When asked why she is drawn to the cold climates and their animals, Bronwyn’s reply is “because we don’t have them.”
I point out to her we don’t have lions or tigers or elephants, either.
“It’s hot there! Like, hello, when you’re feeling live an oven, do you go to the oven?” she laughs.
“You just don’t get those landscapes here. It’s the light, there are no trees; it’s totally different to where I work.”
Recent travels to the Arctic have not left Bronwyn with a warm and fuzzy feeling, as she has seen first hand the effects of climate change.
“When I did my last trip to the Arctic in 2016, it was sad. I came home feeling sad, feeling quite remorseful, because you can see how far the glaciers have retreated.”

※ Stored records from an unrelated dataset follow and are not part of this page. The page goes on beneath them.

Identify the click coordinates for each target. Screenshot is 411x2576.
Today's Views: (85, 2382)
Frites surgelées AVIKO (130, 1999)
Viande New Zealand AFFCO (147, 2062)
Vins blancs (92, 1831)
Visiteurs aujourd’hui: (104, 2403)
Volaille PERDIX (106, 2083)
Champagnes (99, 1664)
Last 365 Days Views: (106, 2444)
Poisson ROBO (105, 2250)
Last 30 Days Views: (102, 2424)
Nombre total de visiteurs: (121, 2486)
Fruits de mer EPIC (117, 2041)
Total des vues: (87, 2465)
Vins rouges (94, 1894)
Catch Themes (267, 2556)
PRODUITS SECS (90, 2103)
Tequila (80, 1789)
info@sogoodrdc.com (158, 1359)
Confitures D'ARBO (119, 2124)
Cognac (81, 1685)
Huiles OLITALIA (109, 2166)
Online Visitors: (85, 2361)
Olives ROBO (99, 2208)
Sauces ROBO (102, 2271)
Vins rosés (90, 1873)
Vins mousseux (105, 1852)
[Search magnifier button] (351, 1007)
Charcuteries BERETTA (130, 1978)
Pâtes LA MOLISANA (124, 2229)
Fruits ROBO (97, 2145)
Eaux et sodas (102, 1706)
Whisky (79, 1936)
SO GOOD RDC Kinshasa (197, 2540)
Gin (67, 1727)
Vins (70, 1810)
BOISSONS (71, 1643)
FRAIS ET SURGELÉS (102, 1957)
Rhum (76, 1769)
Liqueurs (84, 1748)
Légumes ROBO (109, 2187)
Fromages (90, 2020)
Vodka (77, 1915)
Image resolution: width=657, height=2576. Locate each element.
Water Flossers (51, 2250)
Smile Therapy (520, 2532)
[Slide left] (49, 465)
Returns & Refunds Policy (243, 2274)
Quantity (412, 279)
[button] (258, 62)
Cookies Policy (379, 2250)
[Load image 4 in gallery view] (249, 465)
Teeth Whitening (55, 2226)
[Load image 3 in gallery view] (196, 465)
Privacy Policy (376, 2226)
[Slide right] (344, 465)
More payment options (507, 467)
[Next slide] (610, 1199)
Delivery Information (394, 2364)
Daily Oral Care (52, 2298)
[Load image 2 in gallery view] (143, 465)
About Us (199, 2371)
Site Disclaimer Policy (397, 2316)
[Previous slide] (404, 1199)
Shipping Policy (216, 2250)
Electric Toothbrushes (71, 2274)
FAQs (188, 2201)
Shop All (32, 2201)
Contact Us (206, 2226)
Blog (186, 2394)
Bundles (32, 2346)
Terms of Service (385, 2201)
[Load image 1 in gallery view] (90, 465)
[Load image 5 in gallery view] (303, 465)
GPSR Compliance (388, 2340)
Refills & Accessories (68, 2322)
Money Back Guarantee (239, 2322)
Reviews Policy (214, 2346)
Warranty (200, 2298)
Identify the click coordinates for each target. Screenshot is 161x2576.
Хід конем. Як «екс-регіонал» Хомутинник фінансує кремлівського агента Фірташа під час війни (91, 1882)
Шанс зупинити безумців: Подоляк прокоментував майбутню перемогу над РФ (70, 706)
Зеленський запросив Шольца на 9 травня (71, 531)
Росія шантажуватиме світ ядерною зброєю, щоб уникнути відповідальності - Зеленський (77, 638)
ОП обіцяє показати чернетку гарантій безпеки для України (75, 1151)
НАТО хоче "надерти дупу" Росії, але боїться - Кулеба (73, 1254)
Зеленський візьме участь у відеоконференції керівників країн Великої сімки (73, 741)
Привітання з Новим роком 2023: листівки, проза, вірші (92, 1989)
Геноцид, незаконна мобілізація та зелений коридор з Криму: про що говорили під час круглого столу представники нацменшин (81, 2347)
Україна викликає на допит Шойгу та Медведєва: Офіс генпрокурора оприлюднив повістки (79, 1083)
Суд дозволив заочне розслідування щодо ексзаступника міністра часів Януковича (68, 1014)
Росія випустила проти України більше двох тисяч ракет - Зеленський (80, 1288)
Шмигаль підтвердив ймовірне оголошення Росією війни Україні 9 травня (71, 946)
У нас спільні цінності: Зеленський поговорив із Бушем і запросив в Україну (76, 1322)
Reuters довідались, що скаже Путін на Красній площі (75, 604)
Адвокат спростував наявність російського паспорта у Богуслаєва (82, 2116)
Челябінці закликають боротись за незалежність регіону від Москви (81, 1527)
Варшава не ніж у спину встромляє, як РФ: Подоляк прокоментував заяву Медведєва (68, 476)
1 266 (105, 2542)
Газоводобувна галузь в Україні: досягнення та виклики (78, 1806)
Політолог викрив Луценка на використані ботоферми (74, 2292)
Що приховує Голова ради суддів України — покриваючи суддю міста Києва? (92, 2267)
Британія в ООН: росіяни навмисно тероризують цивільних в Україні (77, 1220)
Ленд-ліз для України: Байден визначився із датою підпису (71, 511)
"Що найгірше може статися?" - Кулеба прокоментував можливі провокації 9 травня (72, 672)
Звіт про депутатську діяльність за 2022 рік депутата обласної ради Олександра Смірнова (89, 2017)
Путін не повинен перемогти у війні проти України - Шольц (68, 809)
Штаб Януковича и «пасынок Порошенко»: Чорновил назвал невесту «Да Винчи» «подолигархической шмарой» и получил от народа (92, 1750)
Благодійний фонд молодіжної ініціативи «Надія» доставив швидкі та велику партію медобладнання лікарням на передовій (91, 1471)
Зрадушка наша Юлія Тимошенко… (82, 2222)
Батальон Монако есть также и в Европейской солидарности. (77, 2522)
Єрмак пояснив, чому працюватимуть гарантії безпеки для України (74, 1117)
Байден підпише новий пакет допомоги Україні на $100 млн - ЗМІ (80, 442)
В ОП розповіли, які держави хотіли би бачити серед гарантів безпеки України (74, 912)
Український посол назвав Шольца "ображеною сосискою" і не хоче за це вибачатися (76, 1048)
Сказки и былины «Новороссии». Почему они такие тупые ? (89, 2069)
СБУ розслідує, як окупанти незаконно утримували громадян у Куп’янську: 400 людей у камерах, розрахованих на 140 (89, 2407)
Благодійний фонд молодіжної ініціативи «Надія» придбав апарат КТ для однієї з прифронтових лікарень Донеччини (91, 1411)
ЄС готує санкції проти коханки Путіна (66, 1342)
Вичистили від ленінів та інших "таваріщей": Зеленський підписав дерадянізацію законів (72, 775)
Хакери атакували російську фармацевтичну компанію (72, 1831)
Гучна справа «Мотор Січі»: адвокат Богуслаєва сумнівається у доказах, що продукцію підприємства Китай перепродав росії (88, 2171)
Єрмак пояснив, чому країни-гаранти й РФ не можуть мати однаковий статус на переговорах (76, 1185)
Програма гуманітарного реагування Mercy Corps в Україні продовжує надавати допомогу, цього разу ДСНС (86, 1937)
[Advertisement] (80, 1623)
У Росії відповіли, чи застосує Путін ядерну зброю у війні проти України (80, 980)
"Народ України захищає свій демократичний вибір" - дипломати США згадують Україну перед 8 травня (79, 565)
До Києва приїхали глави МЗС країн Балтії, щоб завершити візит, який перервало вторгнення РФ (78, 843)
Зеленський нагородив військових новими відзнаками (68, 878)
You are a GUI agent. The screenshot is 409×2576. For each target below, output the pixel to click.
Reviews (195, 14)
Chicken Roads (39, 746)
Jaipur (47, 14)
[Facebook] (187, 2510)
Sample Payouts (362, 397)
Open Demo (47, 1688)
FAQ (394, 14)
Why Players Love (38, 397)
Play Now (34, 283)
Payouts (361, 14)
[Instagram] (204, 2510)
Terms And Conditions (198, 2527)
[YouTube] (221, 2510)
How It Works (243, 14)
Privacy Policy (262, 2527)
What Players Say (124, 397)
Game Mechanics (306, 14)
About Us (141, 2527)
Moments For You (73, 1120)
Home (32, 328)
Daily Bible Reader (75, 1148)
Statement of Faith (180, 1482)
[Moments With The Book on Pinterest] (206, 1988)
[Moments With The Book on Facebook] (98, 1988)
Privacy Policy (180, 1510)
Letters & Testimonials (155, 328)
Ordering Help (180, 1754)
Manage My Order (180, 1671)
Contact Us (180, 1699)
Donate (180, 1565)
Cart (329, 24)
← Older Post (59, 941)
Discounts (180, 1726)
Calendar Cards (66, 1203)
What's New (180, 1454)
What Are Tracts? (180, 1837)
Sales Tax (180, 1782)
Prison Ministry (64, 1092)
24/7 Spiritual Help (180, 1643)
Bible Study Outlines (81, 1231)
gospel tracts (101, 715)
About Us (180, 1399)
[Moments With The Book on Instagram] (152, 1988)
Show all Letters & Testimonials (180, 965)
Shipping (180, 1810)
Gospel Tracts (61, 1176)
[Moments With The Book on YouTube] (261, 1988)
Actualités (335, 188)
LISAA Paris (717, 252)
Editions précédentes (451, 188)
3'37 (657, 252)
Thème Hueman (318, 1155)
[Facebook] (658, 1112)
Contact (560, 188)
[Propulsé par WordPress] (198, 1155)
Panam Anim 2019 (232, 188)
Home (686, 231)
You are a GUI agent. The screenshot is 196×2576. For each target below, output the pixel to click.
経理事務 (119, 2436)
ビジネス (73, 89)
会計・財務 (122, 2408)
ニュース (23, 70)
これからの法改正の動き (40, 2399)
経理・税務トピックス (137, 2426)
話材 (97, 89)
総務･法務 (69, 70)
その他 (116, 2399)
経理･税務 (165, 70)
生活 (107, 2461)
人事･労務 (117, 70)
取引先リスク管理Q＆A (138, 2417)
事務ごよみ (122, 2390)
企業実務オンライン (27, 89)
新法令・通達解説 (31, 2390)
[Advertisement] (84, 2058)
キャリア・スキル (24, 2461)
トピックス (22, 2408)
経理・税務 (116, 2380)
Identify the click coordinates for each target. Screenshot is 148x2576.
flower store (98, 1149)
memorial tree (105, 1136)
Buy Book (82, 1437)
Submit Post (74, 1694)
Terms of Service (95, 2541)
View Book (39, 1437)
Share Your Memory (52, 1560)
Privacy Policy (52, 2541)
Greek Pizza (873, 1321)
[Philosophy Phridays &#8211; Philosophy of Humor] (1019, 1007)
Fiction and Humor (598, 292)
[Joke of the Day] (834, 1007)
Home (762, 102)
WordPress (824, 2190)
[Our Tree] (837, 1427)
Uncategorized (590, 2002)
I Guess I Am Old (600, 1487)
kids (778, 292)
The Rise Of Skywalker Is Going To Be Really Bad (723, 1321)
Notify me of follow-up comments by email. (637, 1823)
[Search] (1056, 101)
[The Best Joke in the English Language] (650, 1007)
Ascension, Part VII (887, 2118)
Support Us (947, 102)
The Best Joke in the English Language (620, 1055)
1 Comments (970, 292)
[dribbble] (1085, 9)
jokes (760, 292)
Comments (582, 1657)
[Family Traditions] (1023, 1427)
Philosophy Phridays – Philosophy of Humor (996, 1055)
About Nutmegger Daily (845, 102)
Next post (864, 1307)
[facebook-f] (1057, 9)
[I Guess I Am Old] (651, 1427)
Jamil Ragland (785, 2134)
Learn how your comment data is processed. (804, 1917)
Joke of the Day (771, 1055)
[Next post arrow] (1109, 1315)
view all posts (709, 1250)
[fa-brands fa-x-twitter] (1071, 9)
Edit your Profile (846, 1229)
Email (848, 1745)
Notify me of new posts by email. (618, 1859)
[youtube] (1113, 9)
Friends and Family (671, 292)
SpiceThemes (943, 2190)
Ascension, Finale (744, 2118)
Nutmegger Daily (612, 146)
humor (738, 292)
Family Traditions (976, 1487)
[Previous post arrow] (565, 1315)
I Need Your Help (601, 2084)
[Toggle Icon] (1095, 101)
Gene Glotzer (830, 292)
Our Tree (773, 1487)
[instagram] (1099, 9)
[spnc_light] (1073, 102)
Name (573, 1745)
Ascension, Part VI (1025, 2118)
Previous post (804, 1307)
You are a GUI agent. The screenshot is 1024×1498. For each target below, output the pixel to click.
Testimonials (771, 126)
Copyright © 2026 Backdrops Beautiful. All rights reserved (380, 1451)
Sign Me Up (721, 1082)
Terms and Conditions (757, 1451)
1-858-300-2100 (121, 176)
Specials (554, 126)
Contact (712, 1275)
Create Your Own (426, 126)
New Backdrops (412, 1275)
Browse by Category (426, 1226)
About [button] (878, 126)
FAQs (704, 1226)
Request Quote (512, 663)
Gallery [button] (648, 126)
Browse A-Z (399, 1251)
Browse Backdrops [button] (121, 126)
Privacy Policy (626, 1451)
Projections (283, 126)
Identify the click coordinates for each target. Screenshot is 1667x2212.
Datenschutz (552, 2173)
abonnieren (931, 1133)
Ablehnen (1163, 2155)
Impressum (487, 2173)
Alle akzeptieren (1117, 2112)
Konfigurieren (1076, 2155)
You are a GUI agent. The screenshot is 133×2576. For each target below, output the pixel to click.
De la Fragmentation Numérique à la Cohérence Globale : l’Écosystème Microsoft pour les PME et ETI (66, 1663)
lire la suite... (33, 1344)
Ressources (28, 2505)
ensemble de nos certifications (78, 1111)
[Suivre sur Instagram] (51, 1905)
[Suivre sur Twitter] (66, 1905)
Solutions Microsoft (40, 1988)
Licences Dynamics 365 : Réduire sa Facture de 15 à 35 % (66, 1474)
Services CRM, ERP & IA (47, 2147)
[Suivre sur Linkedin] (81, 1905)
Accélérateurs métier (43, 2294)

Bronwyn is completely self taught in the art of photography, and thoroughly enjoys perusing photography books.
“I love buying the Wildlife Photographer of the Year books - the ones that are Natural History Museum’s. They’re really big. I enjoy looking through those.”
She also draws inspiration from other photographers.
“There are many photographers that I draw inspiration from both here in Australia and overseas. If I had to chose a few I would say Jim Brandenburg, USA; Ole Jørgen Liodden, Norway; and Paul Nicklen and Daisy Gilardini, Canada. My heart is with nature photography, specifically ethical wildlife photography - I have always been an animal lover,” she says.
While Bronwyn travels to the greatest lengths to photograph animals, her favourite animals are generally birds. Not, however, for photography.
“They’re so hard. You need to be quiet and close, and let them come to you. So you need patience and a lot of time,” she says.
Photography is not Bronwyn’s only artistic pursuit. She has been learning the violin, and she loves to write.
“I’d like to be able to write some stories to accompany photographs. Writing was my first love. If you’d have asked me in school what I wanted to do, it was to be a writer.”
While she’d love to combine a career of photography with writing, Bronwyn’s more immediate goal is to win Australian Photographer of the Year. And to capture that elusive perfect polar bear shot.